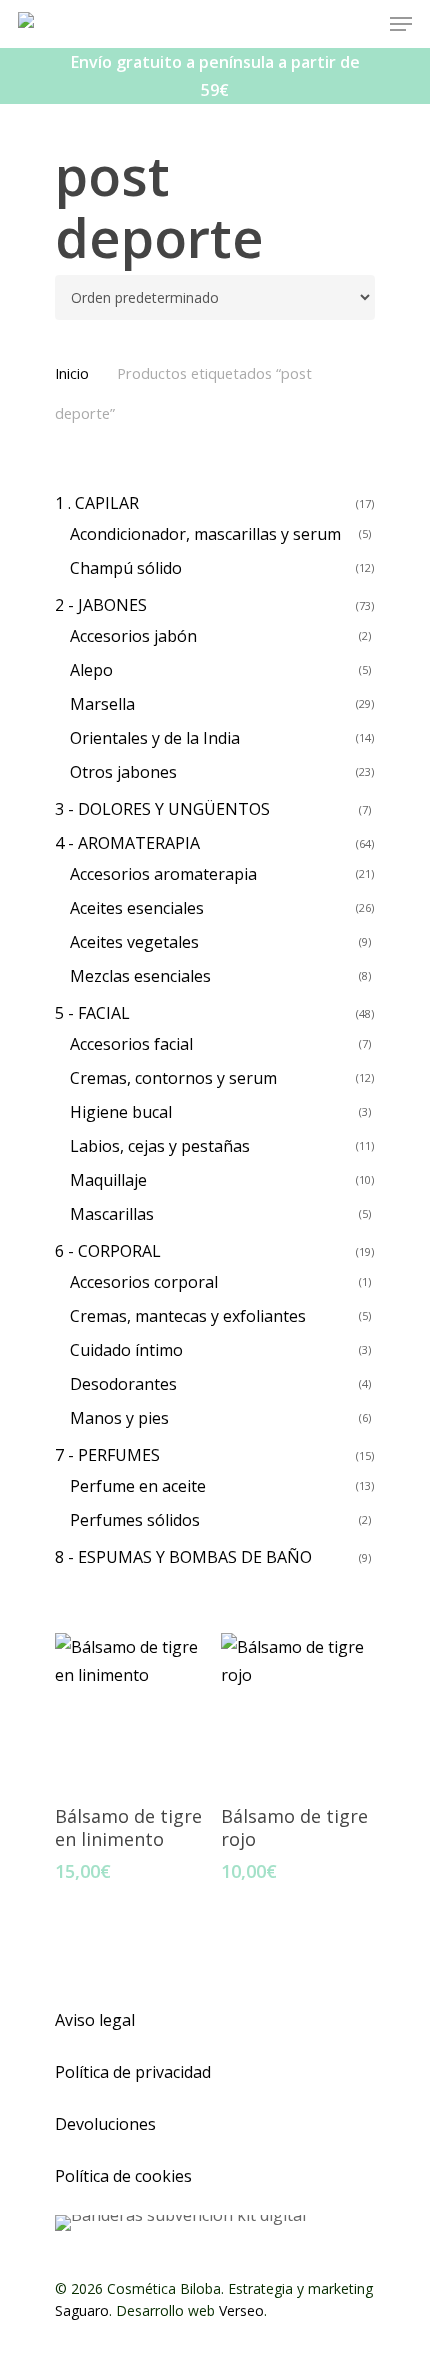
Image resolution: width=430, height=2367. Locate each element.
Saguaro (82, 2310)
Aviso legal (95, 2020)
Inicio (72, 373)
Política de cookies (123, 2176)
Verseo (241, 2310)
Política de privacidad (133, 2072)
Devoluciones (105, 2124)
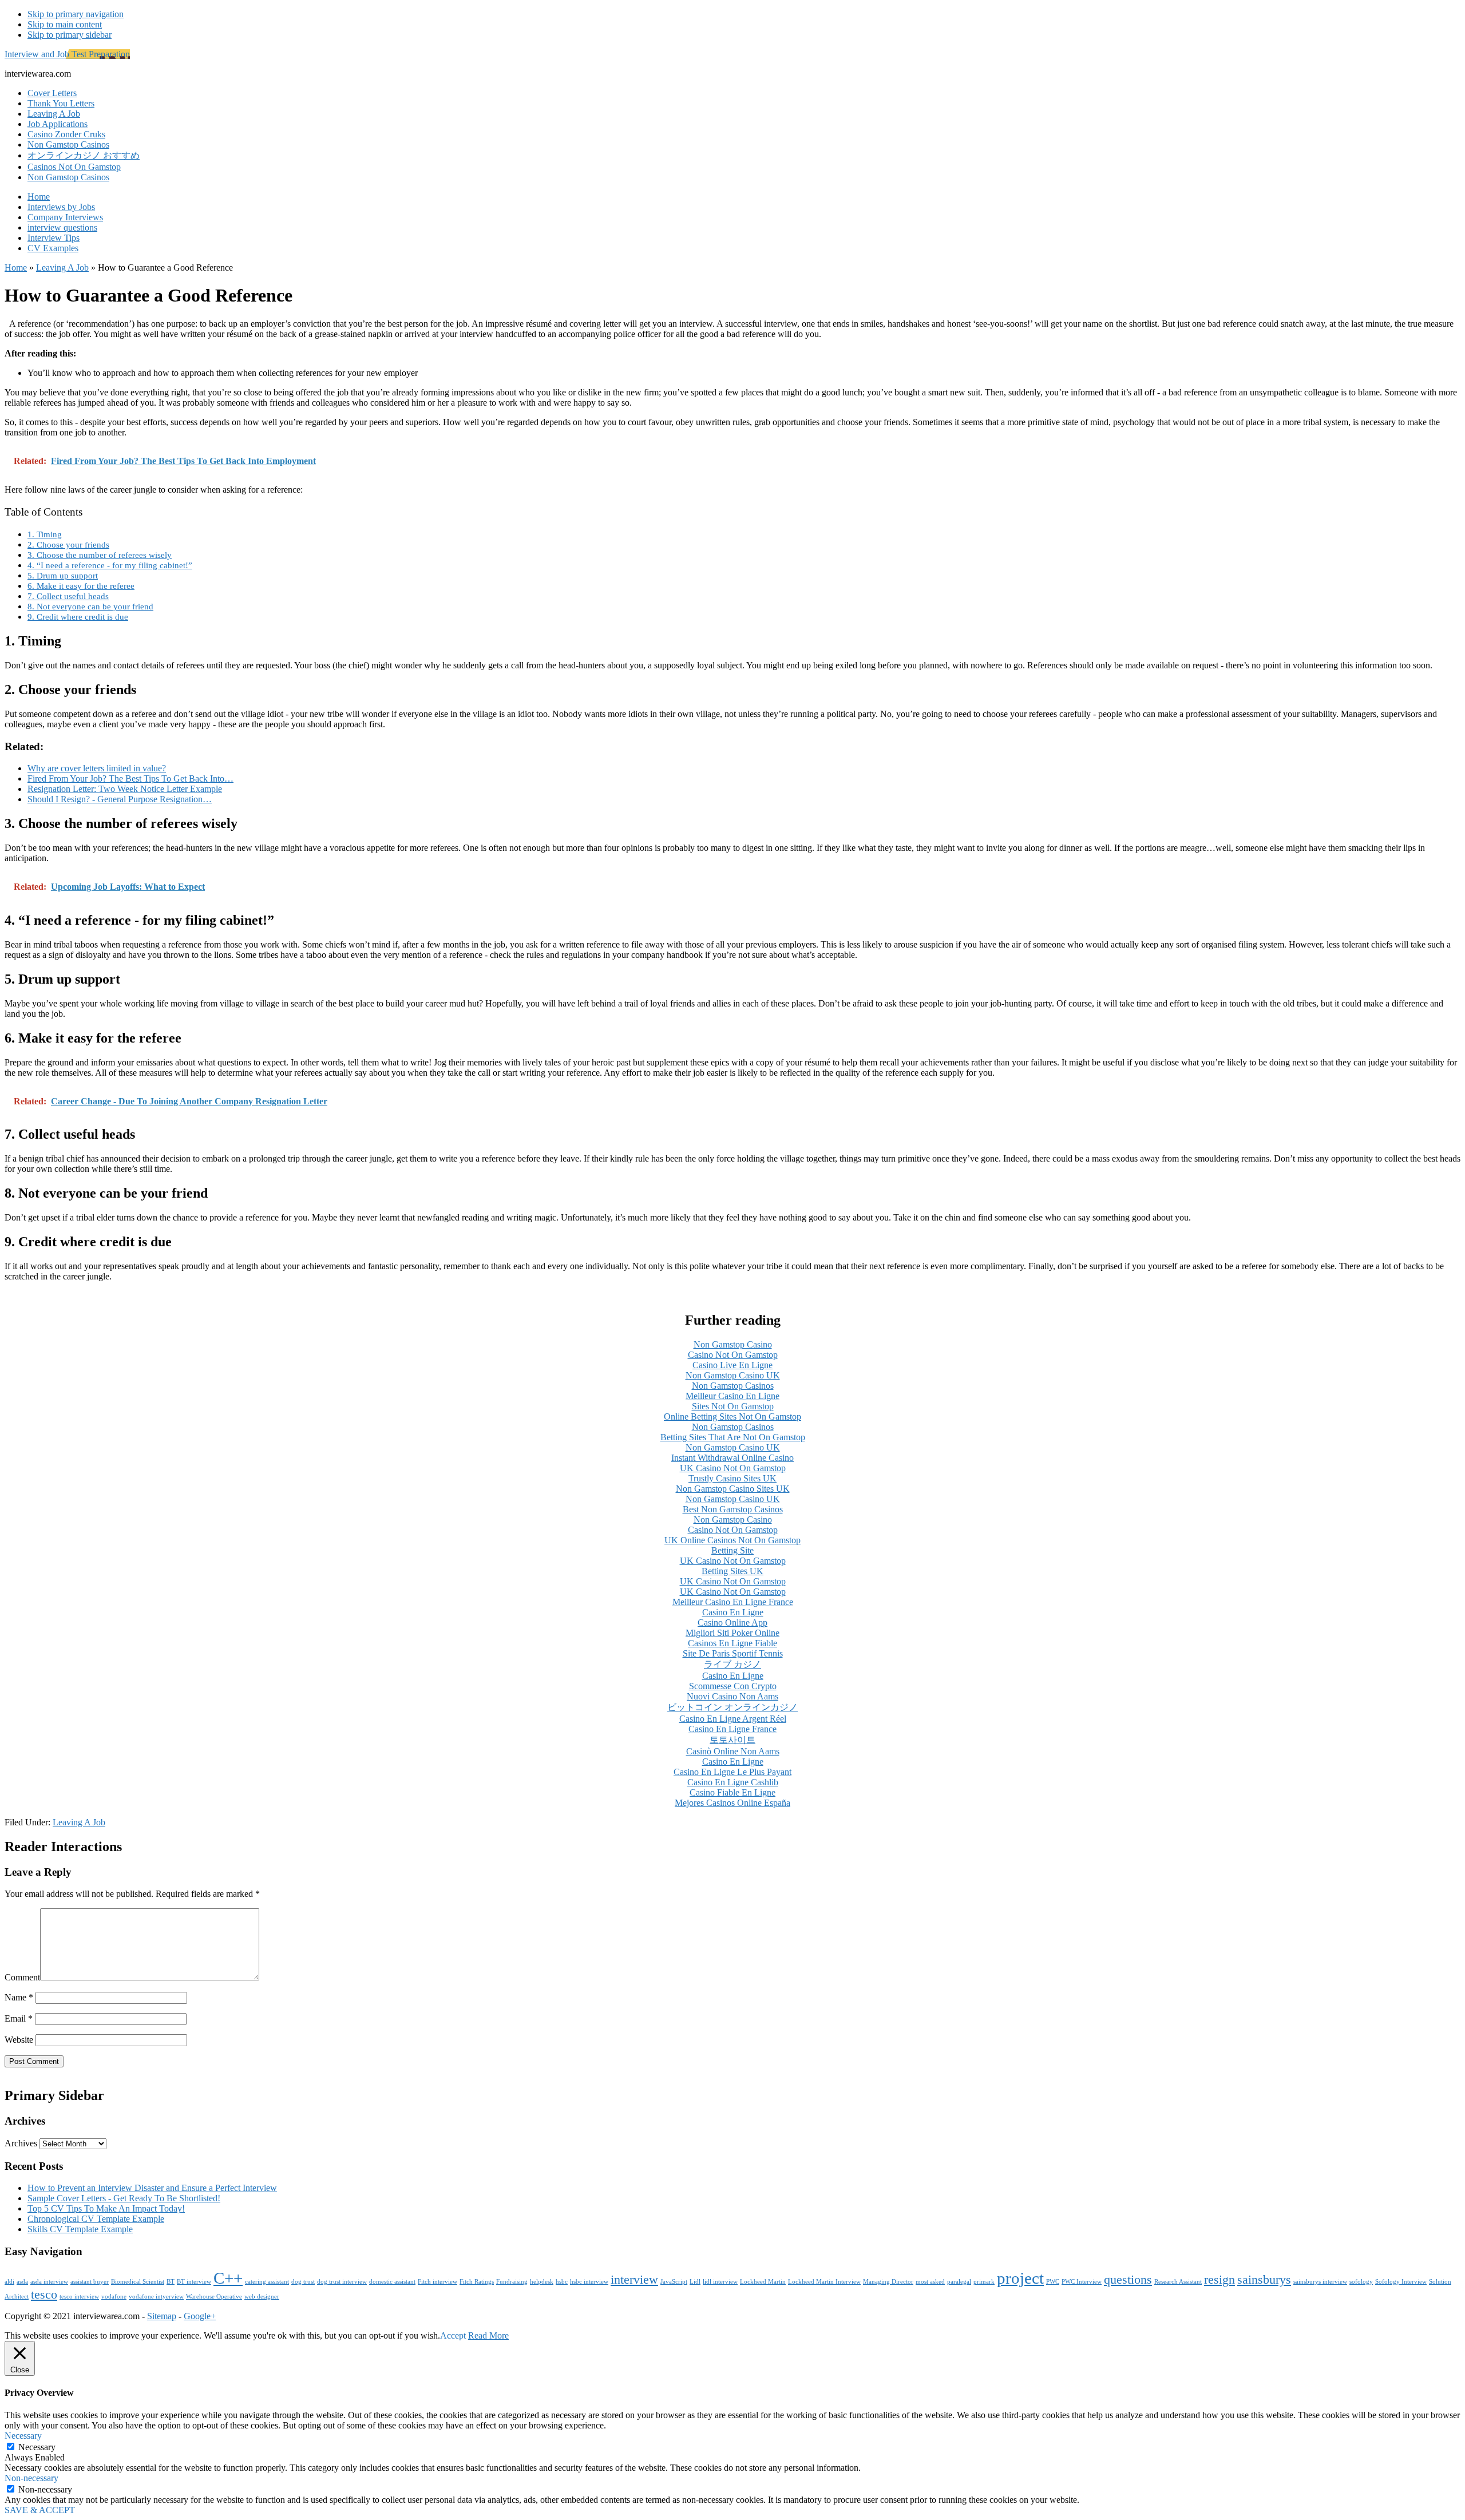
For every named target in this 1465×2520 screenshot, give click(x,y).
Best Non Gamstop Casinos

**Exercise objective:**
Return all the data above as written, leaving out only the pictures.

**Result below:**
Image resolution: width=430, height=2367. Locate each element.
Saguaro (82, 2310)
Aviso legal (95, 2020)
Inicio (72, 373)
Política de cookies (123, 2176)
Verseo (241, 2310)
Política de privacidad (133, 2072)
Devoluciones (105, 2124)
For every named target in this 1465×2520 screenshot, give click(x,y).
Best Non Gamstop Casinos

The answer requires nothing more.